The park was made possible through a combination of financial and in-kind donations. Money from the state, Coweta County, the federal government and the Robert Woodruff Foundation as well as work efforts of a multitude volunteers combined to make it happen. Friends of Chattahoochee Bend, an organization dedicated to seeing this dream come to fruition spearheaded the volunteer efforts and their efforts have paid off handsomely.
Kim Hatcher, Department of Natural Resources spokesperson, said "The people in this community wanted this so badly. It wouldn’t be here without them."
Chattahoochee Bend is situated on a magnificent piece of property located in the northwest corner of Coweta County. It boasts seven miles of frontage on the Chattahoochee River and at 2910 acres is one of the states largest parks. Georgia’s newest gem is a haven for those who enjoy all kinds of outdoor activities and is especially appealing to those who enjoy canoeing, kayaking, fishing, hiking and camping.
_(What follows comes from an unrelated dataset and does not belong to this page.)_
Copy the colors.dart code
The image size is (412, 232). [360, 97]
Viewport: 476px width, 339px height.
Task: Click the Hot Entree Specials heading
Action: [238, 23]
It is located between two established boat ramps making it convenient for paddlers to take advantage of the entire stretch with little trouble.
Among the amenities the park has to offer are fifty one camp sites including 25 RV sites with a forty foot maximum, 16 riverside platform camp sites, 12 tent / walk-in sites and 10 tent / pop-up camp sites. The RV sites cost $25-$28 per night, the riverside sites are $20 per night, the walk-in sites cost $25 per night and the pop-up sites are also $25 per night (15 foot maximum).
Additionally there are 4 camping shelters that cost $35 per night or $110 for all 4. These shelters are screened Adirondack style and are ideal for groups who want to camp together.
Other activities include six miles of hiking trails and an observation platform, canoeing and kayaking, picnicking, a playground, and geocaching. There are also two picnic shelters that rent for $65 and a boat ramp is also located on the property. There are no rentals for canoeing and kayaking at this point but there is an outfitter in nearby Whitesburg.
There’s plenty to do outside the park as well. The Franklin D. Roosevelt State Park and Roosevelt’s Little White House Historic site are situated nearby as well as beautiful Callaway Gardens. If checking out the antique stores is more to your liking historic downtown Newnan provides an abundance of those.
There are specific directions on Google Maps but those instructions leave off the last right turn onto Flatrock Road. General directions from Atlanta are to take I-85 South to exit 47 close to Newnan. Then follow the Google Maps instructions.
Park hours are from 7:00 AM til 10:00 PM and park office hours are 8:00 AM til 5:00 PM. The phone number for reservations is 800-864-7275 and the park office number is 770-254-7271.
Georgia’s newest state park is but one example. It is always a treat to go see what nature has to offer, to pursue outdoor hobbies, to see new places and to be in close proximity with people who enjoy the same things. Additionally it is important that our children be introduced at a young age to these activities.
Our kids live in an age of technology and gadgetry and our outdoor heritage is going to be lost if we don’t make it a point to get them out there and interested in the natural world. Get them off the couch and out from behind a computer screen. Expose them to different kinds of outdoor fun and they will figure out what really interests them. Chattahoochee Bend might be just the ticket.